The giant pink flamingo is a great touch. Of course, I'd love this place just for the soda fountain even if it had no other virtues. Fortunately, its virtues are many, including classic and better than average diner fare, a great atmosphere, a funky little shop in the corner, and a nice staff. Catch it if you're in the area.

As in any such area, not all shops are to my taste. The one that featured scores of little painted shells tripped my weird meter the wrong way, not because of the concept, which I liked, but because the paintings weren't odd enough.

On the other hand, I can't recommend too highly Atomic Books. It makes me happy to see an independent bookstore with such a strange and varied selection. From art books to counter-culture manifestos to odd sorts of porn, from graphic novels to John Waters material, this place covers a very broad range of strange and fun material. I suspect something in it will offend most shoppers, which I consider a good thing.

I do wish they carried One Jump Ahead, of course, but I turned too shy to ask them to do so. I suspect they would have passed, so I would also have had to deal with rejection, but I probably should have tried. Ah, well, maybe they'll read this and take pity on me. (That particular approach never worked with girls, and I don't expect it to work with booksellers, but I thought I'd give it a try.)

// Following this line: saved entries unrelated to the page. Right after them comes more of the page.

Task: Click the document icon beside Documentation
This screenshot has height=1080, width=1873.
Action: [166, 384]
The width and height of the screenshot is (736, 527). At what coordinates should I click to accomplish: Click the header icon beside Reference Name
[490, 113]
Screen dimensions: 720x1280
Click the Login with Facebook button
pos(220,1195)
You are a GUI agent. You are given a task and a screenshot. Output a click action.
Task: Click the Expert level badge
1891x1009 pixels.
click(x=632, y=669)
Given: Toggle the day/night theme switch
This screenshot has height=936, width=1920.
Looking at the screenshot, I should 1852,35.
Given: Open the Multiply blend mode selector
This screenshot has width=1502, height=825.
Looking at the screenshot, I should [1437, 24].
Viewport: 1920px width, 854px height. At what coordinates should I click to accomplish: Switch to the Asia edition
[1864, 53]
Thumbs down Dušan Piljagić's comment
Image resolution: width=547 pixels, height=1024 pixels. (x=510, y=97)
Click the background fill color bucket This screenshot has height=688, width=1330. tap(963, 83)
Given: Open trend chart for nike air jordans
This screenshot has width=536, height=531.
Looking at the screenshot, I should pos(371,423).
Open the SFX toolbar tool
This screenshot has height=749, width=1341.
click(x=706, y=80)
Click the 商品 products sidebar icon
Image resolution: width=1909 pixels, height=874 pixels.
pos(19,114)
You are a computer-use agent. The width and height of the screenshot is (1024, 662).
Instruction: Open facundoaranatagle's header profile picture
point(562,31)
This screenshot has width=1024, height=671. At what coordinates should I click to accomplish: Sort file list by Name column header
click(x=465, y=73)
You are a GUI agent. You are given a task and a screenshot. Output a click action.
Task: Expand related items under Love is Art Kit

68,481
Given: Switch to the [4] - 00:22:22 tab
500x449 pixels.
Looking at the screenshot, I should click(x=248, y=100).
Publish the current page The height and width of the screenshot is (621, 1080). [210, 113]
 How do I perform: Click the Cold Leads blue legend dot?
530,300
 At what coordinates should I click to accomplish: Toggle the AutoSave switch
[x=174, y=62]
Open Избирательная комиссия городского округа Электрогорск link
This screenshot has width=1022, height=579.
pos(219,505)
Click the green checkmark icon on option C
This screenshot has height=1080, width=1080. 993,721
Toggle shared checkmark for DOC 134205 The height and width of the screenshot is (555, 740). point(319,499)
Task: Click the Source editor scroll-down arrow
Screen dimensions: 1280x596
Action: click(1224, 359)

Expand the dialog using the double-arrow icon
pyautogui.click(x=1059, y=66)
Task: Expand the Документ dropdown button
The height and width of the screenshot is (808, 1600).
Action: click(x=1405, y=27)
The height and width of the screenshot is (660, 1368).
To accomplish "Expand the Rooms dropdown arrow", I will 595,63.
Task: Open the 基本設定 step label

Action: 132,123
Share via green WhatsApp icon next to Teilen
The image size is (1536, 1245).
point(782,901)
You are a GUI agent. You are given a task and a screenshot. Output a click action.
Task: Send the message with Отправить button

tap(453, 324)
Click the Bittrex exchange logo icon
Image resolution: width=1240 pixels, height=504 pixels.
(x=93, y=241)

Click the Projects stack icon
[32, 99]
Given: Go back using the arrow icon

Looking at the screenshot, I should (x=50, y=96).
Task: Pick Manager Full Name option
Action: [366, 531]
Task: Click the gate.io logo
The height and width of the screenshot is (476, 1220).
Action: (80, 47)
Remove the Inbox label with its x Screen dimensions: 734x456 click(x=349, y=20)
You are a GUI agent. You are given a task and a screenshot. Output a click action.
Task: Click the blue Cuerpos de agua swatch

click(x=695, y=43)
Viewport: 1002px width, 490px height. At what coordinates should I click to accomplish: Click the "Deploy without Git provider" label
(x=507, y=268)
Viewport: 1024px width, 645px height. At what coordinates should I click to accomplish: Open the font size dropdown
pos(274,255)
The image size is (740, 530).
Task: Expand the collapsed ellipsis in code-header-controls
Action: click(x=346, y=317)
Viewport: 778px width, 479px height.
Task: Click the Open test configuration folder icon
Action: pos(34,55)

Did I mention a small cardboard box by the door with odd free comics and the handwritten legend, "Because we love you". This place rocks.

And so does its new (at least to me) sister store, Atomic Pop. Down the street and around the corner from the original, this one specializes in strange toys (most of them Japanese), design books, and other related goodies. I picked up several fascinating volumes here, including picture books of street art from Japan and Iceland.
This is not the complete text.